Old Newsboys volunteers booted off Clayton street corners
Brett Blume Reporting
CLAYTON, Mo. (KMOX) -- In Clayton, it's Old Newsboys vs. the Boys in Blue on a day that's supposed to be about charitable giving.
Sally Friedman and her husband Don of Clayton said they decided to step forward for the first time this year as volunteer distributors of the special Old Newsboys edition of the Suburban Journals.
She tells KMOX News that they had taken up their assigned positions along Hanley Road when a Clayton police car rolled up.
Friedman says the officers told the Friedmans that they were breaking the law - and weren't necessarily kind about it.
"They said since we'd already been warned now twice, we'd better not get warned a third time or we would really be in trouble," Friedman recalled.

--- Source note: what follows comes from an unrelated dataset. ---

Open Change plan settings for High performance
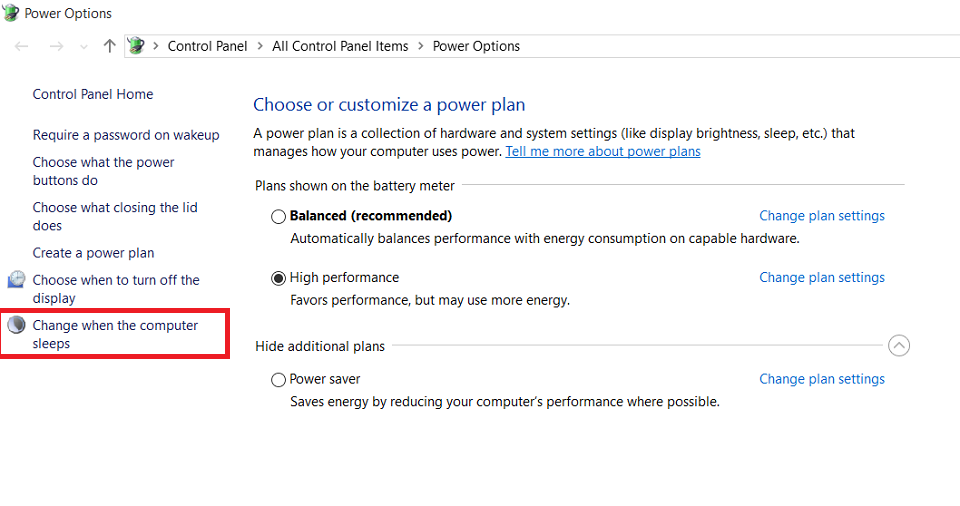Image resolution: width=960 pixels, height=506 pixels. (822, 278)
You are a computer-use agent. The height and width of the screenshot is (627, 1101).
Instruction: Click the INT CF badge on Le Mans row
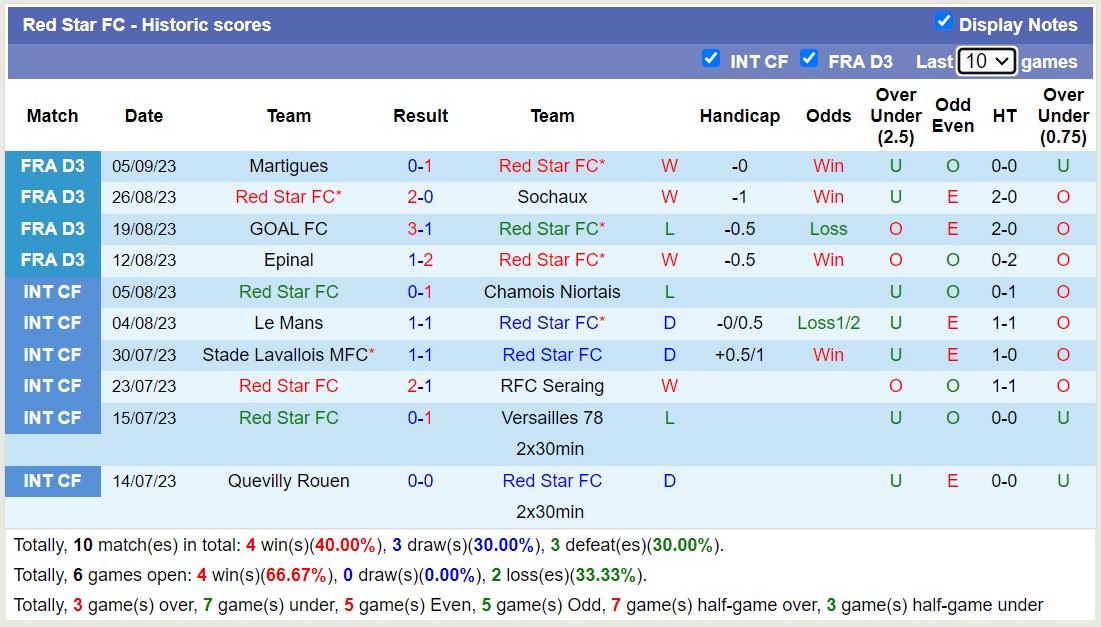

She calls is a very disillusioning experience.
"We thought it was an important enough cause to put this effort into it, and we are furious."
Old Newsboys Day is a St. Louis tradition since 1957.
Business executives, media personalities, sports figures and others are standing on street corners selling a special edition of the Suburban Journals with the proceeds going to children's charities.
The annual tradition has raised millions for charity over the last half-century.
KMOX News spoke Thursday morning with police chief Thomas Byrne, who apologized for the confusion but said they were simply enforcing a "no soliciting" law on the books in Clayton.
He said in past years there has been close communication between the city and organizers of Old Newsboys Day, but for some reason that didn't happen this year.